Sekarang kita buktikan satu-persatu dari ketiga topik pembahasan Tauhid ini betkenaan dengan Allah Ta’ala. Kita lihat saja Al Qur`an Surat Al Fatihah, yang selalu kita baca dalam setiap raka’at shalat kita. Di sana ada keterangan tentang ketiga topik pembahasan Tauhid tersebut. Lihatlah bagaimana Allah mengajari kita dengan lafadl yang terindah untuk memuji diriNya.

Allah Ta’ala berfirman :

“Segala puji bagi Allah, Rabb bagi sekalian alam semesta” (QS. Al Fatihah : 1)

Allah adalah Rabb bagi sekalian alam semesta. Artinya Allah adalah Pencipta, Pemilik, Penguasa, Pengatur sekalian alam semesta. Kita disuruh memujiNya dengan menyebut sifat RububiahNya. Ini masuk dalam katagori  Tauhid Rububiah

“Dia Yang Bernama Ar Rahman (Maha Pengasih) dan juga bernama Ar Rahim (Maha Penyayang)”. (QS. Al Fatihah : 2)

Yang ini masuk dalam kategori Tauhid Al Asma’ Was Sifat.

“Dia adalah Pemilik dan Raja Diraja satu-satunya di hari kiamat” (QS. Al Fatihah : 3)
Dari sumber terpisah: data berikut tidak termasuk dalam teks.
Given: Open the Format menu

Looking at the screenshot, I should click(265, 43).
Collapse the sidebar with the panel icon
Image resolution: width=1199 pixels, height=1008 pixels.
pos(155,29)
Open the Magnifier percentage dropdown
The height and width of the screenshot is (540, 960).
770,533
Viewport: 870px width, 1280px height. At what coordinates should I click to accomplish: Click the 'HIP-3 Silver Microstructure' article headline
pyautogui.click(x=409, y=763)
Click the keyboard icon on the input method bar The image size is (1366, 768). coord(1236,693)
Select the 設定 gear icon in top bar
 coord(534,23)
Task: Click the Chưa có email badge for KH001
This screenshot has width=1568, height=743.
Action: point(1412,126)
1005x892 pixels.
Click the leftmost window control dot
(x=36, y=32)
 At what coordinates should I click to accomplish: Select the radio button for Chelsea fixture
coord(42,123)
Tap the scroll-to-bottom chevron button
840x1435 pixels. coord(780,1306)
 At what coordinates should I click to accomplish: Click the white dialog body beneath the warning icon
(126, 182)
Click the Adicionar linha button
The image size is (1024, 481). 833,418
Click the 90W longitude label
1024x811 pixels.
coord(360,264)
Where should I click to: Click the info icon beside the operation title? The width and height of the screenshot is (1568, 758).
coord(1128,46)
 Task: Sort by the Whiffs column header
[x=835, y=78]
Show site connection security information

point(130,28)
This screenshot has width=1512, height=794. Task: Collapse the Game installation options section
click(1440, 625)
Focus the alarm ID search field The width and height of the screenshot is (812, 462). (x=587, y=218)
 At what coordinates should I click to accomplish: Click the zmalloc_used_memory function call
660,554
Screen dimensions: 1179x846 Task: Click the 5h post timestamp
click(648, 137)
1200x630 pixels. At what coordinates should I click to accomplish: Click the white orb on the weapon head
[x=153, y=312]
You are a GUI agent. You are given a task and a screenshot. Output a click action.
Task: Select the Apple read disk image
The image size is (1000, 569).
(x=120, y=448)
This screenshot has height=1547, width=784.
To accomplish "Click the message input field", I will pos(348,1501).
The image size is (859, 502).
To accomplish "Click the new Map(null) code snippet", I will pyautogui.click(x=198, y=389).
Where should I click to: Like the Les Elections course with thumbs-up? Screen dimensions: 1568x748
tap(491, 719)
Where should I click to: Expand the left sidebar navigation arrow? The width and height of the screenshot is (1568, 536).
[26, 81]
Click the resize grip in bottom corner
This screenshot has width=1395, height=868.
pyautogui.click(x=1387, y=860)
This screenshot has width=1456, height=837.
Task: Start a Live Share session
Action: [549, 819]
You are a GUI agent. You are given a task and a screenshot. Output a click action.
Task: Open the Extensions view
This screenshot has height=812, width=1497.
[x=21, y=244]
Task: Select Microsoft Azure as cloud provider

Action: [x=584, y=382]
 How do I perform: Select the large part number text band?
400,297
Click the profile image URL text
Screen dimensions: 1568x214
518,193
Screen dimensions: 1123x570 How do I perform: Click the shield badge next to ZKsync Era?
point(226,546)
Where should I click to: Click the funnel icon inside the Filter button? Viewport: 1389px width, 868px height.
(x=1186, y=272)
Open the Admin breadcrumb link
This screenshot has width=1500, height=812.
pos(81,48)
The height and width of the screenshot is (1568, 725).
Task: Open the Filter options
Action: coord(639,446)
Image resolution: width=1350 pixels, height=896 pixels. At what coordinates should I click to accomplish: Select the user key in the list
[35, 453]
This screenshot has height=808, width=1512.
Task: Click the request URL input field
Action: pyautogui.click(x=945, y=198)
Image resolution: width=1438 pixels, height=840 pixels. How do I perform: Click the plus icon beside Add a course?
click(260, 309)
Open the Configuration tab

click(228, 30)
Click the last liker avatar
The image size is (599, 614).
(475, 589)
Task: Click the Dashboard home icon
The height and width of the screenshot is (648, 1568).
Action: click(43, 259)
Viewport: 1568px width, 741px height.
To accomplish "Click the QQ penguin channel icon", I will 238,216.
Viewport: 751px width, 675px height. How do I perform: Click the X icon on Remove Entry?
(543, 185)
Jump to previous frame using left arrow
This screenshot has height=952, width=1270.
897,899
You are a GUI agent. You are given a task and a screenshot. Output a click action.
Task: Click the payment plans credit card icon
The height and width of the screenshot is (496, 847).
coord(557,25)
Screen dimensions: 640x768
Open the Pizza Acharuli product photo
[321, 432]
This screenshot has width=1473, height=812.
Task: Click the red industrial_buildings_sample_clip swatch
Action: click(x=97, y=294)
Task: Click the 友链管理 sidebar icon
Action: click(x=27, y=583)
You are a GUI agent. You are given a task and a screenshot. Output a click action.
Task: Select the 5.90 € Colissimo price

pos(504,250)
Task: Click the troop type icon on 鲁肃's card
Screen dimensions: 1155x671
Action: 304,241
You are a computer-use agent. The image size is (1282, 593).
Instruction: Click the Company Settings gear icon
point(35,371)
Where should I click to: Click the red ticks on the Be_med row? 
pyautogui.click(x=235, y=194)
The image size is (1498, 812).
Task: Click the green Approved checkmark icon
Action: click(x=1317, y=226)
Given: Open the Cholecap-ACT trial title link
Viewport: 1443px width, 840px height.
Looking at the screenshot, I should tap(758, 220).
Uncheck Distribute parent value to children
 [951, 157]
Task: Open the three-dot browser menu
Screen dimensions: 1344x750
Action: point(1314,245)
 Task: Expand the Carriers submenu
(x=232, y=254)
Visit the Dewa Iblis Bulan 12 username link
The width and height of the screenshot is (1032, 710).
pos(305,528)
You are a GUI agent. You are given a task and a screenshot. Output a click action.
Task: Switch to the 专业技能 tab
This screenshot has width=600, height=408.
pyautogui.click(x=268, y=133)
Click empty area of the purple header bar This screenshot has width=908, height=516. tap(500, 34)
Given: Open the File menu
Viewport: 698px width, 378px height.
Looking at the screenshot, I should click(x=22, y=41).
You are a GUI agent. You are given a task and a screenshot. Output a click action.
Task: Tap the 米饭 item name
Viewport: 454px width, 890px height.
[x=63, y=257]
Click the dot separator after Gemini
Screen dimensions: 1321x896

Disaat semua makhluq hancur, langit dan bumi dan segenap penduduknya, kecuali Arsy dan KursiNya, Para Malaikat pembawa ArsyNya, dan Surga dan NerakaNya serta penghuni keduanya. Mereka semua dikecualikan oleh Allah dari kehancuran seluruh makhluqNya di hari kiamat. Ini adalah penegasan sifat RububiyahNya, bahwa Dia bukan saja sebagai Rabb alam semesta ini. Akan tetapi Dia adalah Rabb di segenap alam yang lainnya, sampaipun Dia juga Rabb disaat kehancuran yang sangat mengerikan di hari kiamat. Maka ayat ini mengajari kita betapa sempurnanya sifat Rububiyah Allah, dan kita disuruh mengikrarkan pengakuan kita kepada sifatNya ini dalam rangka menyanjungNya dan memuliakanNya.

Kemudian firman-Nya :

“Hanya kepadaMu Ya Allah, kami beribadah dan hanya kepadaMu pula kami meminta tolong” (QS. Al Fatihah : 4)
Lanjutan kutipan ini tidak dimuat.